*digital imagery, created using 3D scanning/photogrammetry techniques
What if our virtual world was to suddenly fall apart, if all screens were to cease to exist?
In reference to the actual fragility of the cyberspace that is generally dismissed within modern society’s everyday life during the post-digital age, these apocalyptic ideas about a hypothetical reality without the opportunities of the virtual world are represented visually, aiming to awaken contemplation within the viewer as opposed to the current state of overreliance commonly found within humanity’s contemporary behavioral tendencies. Within our technology-focused society, in which the virtual space has by now seemingly become equally “real” in comparison to the real life of the physical world, a new hyperreality has emerged on the basis of smartphones as devices with warranted portability, claiming their infallible reliability as external data storage devices in comparison to the human memory system’s multi-faceted limitations.
Based on photogrammetry as a method of digital imaging, the distorted and vague image of a retro phone—missing its display screen as the key feature of its functional existence—acts as a symbolical visualization revealing the intangibility of the digital space, especially questioning recent technological advances of mobile phones which have transformed them into apparently omnipresent external memory devices.
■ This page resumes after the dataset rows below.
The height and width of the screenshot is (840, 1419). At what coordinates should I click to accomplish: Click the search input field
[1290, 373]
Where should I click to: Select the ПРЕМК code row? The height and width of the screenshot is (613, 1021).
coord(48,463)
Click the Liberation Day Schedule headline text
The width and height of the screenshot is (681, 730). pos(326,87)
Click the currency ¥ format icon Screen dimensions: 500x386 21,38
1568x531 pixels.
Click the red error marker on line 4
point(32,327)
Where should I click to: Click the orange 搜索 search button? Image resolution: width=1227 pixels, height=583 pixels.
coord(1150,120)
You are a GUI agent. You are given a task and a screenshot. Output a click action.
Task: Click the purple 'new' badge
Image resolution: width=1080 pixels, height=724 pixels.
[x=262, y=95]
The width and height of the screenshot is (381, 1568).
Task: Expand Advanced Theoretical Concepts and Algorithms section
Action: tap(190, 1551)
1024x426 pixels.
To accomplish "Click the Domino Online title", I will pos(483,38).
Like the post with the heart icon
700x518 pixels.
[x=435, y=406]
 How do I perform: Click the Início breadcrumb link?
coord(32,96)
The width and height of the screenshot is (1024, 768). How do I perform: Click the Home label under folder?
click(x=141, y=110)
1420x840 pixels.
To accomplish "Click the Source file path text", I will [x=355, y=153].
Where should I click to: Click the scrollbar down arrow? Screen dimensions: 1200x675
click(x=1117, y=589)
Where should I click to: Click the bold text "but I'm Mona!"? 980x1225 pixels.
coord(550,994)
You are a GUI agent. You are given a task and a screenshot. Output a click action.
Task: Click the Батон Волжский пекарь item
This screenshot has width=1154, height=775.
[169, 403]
*While the title “Prosthetic Memory” initially refers to the eponymous concept first proposed by Alison Landsberg in her 1995 article “Prosthetic Memory: Total Recall and Blade Runner”, it is in this context also to be seen as a metaphor for humanity’s current overreliance on digital data storages and specifically on mobile phones as portable and versatile devices which have thus by now become more like an omnipresent part of ourselves rather than strictly external tools. Based on this analogy—implying smartphones as a contemporary type of brain prosthesis opposing the multi-faceted imperfections of our internal memory system—it critically questions the general state of dependency we feel towards these electronic devices, investigating both the present conditions of this trust relationship as well as potential threats within the future underlying the actual fragility of the virtual space based on its existential intangibility.